◆ Exercise ◆
Reproduce each of the records below verbatim, preserving every line without alteration.

◆ Data supplied ◆
»»
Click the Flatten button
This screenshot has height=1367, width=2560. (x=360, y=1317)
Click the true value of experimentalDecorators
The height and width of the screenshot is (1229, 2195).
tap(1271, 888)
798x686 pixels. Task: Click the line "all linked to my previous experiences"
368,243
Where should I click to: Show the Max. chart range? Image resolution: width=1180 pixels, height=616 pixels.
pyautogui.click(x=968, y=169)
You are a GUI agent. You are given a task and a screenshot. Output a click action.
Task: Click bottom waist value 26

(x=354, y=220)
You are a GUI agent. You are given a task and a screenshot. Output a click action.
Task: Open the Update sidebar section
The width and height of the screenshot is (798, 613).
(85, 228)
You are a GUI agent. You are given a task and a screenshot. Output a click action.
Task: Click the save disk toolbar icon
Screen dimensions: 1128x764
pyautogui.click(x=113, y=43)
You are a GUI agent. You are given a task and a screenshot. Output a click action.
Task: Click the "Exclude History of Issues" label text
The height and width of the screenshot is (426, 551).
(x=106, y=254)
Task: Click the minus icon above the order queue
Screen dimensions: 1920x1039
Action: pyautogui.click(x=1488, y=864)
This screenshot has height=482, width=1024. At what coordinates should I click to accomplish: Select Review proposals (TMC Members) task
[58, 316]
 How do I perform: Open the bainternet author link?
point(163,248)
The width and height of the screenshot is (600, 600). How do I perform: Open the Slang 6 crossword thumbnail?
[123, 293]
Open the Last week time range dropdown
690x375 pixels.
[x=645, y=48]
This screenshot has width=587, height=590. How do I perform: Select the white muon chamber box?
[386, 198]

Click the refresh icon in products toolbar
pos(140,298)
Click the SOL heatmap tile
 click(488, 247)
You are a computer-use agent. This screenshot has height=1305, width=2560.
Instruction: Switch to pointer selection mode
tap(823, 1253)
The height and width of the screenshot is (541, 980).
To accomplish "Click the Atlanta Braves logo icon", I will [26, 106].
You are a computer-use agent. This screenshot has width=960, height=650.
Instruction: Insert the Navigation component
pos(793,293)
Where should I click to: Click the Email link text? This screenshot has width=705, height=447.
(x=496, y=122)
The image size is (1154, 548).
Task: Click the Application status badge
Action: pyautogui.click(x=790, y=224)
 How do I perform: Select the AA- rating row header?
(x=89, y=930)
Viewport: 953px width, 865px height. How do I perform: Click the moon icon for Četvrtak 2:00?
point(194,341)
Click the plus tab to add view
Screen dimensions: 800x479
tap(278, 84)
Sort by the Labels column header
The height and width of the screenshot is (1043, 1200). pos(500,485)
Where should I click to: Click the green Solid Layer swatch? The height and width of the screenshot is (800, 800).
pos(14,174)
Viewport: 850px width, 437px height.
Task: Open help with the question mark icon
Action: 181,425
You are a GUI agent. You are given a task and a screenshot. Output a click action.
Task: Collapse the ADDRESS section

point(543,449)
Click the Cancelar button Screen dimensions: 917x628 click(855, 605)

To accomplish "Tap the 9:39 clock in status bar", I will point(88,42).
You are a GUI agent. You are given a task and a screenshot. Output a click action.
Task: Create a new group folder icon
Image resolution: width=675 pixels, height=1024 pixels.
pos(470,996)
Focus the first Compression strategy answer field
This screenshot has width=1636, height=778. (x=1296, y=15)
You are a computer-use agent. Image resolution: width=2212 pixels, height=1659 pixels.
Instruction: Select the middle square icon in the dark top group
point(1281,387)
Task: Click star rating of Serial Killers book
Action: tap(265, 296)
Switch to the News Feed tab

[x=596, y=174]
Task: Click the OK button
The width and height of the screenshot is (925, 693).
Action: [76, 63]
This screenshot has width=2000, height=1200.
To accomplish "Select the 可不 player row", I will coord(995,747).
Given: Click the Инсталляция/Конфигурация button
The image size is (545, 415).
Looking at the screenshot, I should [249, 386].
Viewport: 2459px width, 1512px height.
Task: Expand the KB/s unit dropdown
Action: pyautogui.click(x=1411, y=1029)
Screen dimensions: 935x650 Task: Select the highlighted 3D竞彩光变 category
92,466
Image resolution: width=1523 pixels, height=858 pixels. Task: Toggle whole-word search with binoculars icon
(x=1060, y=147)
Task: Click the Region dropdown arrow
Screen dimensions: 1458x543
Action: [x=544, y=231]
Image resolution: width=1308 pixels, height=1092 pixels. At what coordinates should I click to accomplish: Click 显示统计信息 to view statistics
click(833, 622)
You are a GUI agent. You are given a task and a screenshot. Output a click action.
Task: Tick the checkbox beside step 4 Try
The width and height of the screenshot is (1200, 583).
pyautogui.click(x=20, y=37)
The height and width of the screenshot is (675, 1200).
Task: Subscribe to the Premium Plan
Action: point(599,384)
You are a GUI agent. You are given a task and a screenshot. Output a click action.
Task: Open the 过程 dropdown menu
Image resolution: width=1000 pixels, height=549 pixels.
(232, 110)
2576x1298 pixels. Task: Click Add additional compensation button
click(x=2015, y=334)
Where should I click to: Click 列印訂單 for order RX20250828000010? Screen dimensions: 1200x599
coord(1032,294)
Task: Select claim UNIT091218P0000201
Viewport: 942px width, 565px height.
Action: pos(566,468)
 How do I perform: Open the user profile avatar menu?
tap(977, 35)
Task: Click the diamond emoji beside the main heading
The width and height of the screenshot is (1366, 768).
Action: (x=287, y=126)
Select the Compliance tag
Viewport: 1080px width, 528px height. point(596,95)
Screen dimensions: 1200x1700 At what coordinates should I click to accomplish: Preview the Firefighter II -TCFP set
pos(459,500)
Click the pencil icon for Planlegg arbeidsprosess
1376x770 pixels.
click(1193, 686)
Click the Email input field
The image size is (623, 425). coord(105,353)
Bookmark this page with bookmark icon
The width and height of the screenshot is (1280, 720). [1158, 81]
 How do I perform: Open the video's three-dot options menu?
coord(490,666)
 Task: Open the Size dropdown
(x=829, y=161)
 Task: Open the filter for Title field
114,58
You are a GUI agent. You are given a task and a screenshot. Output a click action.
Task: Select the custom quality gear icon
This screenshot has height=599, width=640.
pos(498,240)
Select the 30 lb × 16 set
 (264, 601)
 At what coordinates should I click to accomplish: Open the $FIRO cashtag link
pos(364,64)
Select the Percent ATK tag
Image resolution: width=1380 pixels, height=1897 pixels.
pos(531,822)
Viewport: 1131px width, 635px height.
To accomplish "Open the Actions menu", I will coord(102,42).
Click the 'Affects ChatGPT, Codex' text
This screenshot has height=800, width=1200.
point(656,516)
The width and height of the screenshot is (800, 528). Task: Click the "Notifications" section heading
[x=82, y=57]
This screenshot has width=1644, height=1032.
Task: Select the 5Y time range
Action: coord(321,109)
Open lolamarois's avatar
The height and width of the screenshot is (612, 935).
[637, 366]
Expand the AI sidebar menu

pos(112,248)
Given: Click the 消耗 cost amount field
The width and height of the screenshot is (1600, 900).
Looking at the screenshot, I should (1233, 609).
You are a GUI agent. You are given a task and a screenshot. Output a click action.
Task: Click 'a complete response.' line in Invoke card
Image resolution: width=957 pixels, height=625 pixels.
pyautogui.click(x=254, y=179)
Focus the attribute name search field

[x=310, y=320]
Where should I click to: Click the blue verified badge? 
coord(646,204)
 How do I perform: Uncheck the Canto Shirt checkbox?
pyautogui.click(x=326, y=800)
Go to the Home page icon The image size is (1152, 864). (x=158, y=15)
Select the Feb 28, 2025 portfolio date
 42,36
««
◆ Response to this task ◆
Click the Flatten button
This screenshot has height=1367, width=2560. (x=360, y=1317)
Click the true value of experimentalDecorators
The height and width of the screenshot is (1229, 2195).
tap(1271, 888)
798x686 pixels. Task: Click the line "all linked to my previous experiences"
368,243
Where should I click to: Show the Max. chart range? Image resolution: width=1180 pixels, height=616 pixels.
pyautogui.click(x=968, y=169)
You are a GUI agent. You are given a task and a screenshot. Output a click action.
Task: Click bottom waist value 26

(x=354, y=220)
You are a GUI agent. You are given a task and a screenshot. Output a click action.
Task: Open the Update sidebar section
The width and height of the screenshot is (798, 613).
(85, 228)
You are a GUI agent. You are given a task and a screenshot. Output a click action.
Task: Click the save disk toolbar icon
Screen dimensions: 1128x764
pyautogui.click(x=113, y=43)
You are a GUI agent. You are given a task and a screenshot. Output a click action.
Task: Click the "Exclude History of Issues" label text
The height and width of the screenshot is (426, 551).
(x=106, y=254)
Task: Click the minus icon above the order queue
Screen dimensions: 1920x1039
Action: pyautogui.click(x=1488, y=864)
This screenshot has height=482, width=1024. At what coordinates should I click to accomplish: Select Review proposals (TMC Members) task
[58, 316]
 How do I perform: Open the bainternet author link?
point(163,248)
The width and height of the screenshot is (600, 600). How do I perform: Open the Slang 6 crossword thumbnail?
[123, 293]
Open the Last week time range dropdown
690x375 pixels.
[x=645, y=48]
This screenshot has width=587, height=590. How do I perform: Select the white muon chamber box?
[386, 198]

Click the refresh icon in products toolbar
pos(140,298)
Click the SOL heatmap tile
 click(488, 247)
You are a computer-use agent. This screenshot has height=1305, width=2560.
Instruction: Switch to pointer selection mode
tap(823, 1253)
The height and width of the screenshot is (541, 980).
To accomplish "Click the Atlanta Braves logo icon", I will [26, 106].
You are a computer-use agent. This screenshot has width=960, height=650.
Instruction: Insert the Navigation component
pos(793,293)
Where should I click to: Click the Email link text? This screenshot has width=705, height=447.
(x=496, y=122)
The image size is (1154, 548).
Task: Click the Application status badge
Action: pyautogui.click(x=790, y=224)
 How do I perform: Select the AA- rating row header?
(x=89, y=930)
Viewport: 953px width, 865px height. How do I perform: Click the moon icon for Četvrtak 2:00?
point(194,341)
Click the plus tab to add view
Screen dimensions: 800x479
tap(278, 84)
Sort by the Labels column header
The height and width of the screenshot is (1043, 1200). pos(500,485)
Where should I click to: Click the green Solid Layer swatch? The height and width of the screenshot is (800, 800).
pos(14,174)
Viewport: 850px width, 437px height.
Task: Open help with the question mark icon
Action: 181,425
You are a GUI agent. You are given a task and a screenshot. Output a click action.
Task: Collapse the ADDRESS section

point(543,449)
Click the Cancelar button Screen dimensions: 917x628 click(855, 605)

To accomplish "Tap the 9:39 clock in status bar", I will point(88,42).
You are a GUI agent. You are given a task and a screenshot. Output a click action.
Task: Create a new group folder icon
Image resolution: width=675 pixels, height=1024 pixels.
pos(470,996)
Focus the first Compression strategy answer field
This screenshot has width=1636, height=778. (x=1296, y=15)
You are a computer-use agent. Image resolution: width=2212 pixels, height=1659 pixels.
Instruction: Select the middle square icon in the dark top group
point(1281,387)
Task: Click star rating of Serial Killers book
Action: tap(265, 296)
Switch to the News Feed tab

[x=596, y=174]
Task: Click the OK button
The width and height of the screenshot is (925, 693).
Action: [76, 63]
This screenshot has width=2000, height=1200.
To accomplish "Select the 可不 player row", I will coord(995,747).
Given: Click the Инсталляция/Конфигурация button
The image size is (545, 415).
Looking at the screenshot, I should [249, 386].
Viewport: 2459px width, 1512px height.
Task: Expand the KB/s unit dropdown
Action: pyautogui.click(x=1411, y=1029)
Screen dimensions: 935x650 Task: Select the highlighted 3D竞彩光变 category
92,466
Image resolution: width=1523 pixels, height=858 pixels. Task: Toggle whole-word search with binoculars icon
(x=1060, y=147)
Task: Click the Region dropdown arrow
Screen dimensions: 1458x543
Action: [x=544, y=231]
Image resolution: width=1308 pixels, height=1092 pixels. At what coordinates should I click to accomplish: Click 显示统计信息 to view statistics
click(833, 622)
You are a GUI agent. You are given a task and a screenshot. Output a click action.
Task: Tick the checkbox beside step 4 Try
The width and height of the screenshot is (1200, 583).
pyautogui.click(x=20, y=37)
The height and width of the screenshot is (675, 1200).
Task: Subscribe to the Premium Plan
Action: point(599,384)
You are a GUI agent. You are given a task and a screenshot. Output a click action.
Task: Open the 过程 dropdown menu
Image resolution: width=1000 pixels, height=549 pixels.
(232, 110)
2576x1298 pixels. Task: Click Add additional compensation button
click(x=2015, y=334)
Where should I click to: Click 列印訂單 for order RX20250828000010? Screen dimensions: 1200x599
coord(1032,294)
Task: Select claim UNIT091218P0000201
Viewport: 942px width, 565px height.
Action: pos(566,468)
 How do I perform: Open the user profile avatar menu?
tap(977, 35)
Task: Click the diamond emoji beside the main heading
The width and height of the screenshot is (1366, 768).
Action: (x=287, y=126)
Select the Compliance tag
Viewport: 1080px width, 528px height. point(596,95)
Screen dimensions: 1200x1700 At what coordinates should I click to accomplish: Preview the Firefighter II -TCFP set
pos(459,500)
Click the pencil icon for Planlegg arbeidsprosess
1376x770 pixels.
click(1193, 686)
Click the Email input field
The image size is (623, 425). coord(105,353)
Bookmark this page with bookmark icon
The width and height of the screenshot is (1280, 720). [1158, 81]
 How do I perform: Open the video's three-dot options menu?
coord(490,666)
 Task: Open the Size dropdown
(x=829, y=161)
 Task: Open the filter for Title field
114,58
You are a GUI agent. You are given a task and a screenshot. Output a click action.
Task: Select the custom quality gear icon
This screenshot has height=599, width=640.
pos(498,240)
Select the 30 lb × 16 set
 (264, 601)
 At what coordinates should I click to accomplish: Open the $FIRO cashtag link
pos(364,64)
Select the Percent ATK tag
Image resolution: width=1380 pixels, height=1897 pixels.
pos(531,822)
Viewport: 1131px width, 635px height.
To accomplish "Open the Actions menu", I will coord(102,42).
Click the 'Affects ChatGPT, Codex' text
This screenshot has height=800, width=1200.
point(656,516)
The width and height of the screenshot is (800, 528). Task: Click the "Notifications" section heading
[x=82, y=57]
This screenshot has width=1644, height=1032.
Task: Select the 5Y time range
Action: coord(321,109)
Open lolamarois's avatar
The height and width of the screenshot is (612, 935).
[637, 366]
Expand the AI sidebar menu

pos(112,248)
Given: Click the 消耗 cost amount field
The width and height of the screenshot is (1600, 900).
Looking at the screenshot, I should (1233, 609).
You are a GUI agent. You are given a task and a screenshot. Output a click action.
Task: Click 'a complete response.' line in Invoke card
Image resolution: width=957 pixels, height=625 pixels.
pyautogui.click(x=254, y=179)
Focus the attribute name search field

[x=310, y=320]
Where should I click to: Click the blue verified badge? 
coord(646,204)
 How do I perform: Uncheck the Canto Shirt checkbox?
pyautogui.click(x=326, y=800)
Go to the Home page icon The image size is (1152, 864). (x=158, y=15)
Select the Feb 28, 2025 portfolio date
 42,36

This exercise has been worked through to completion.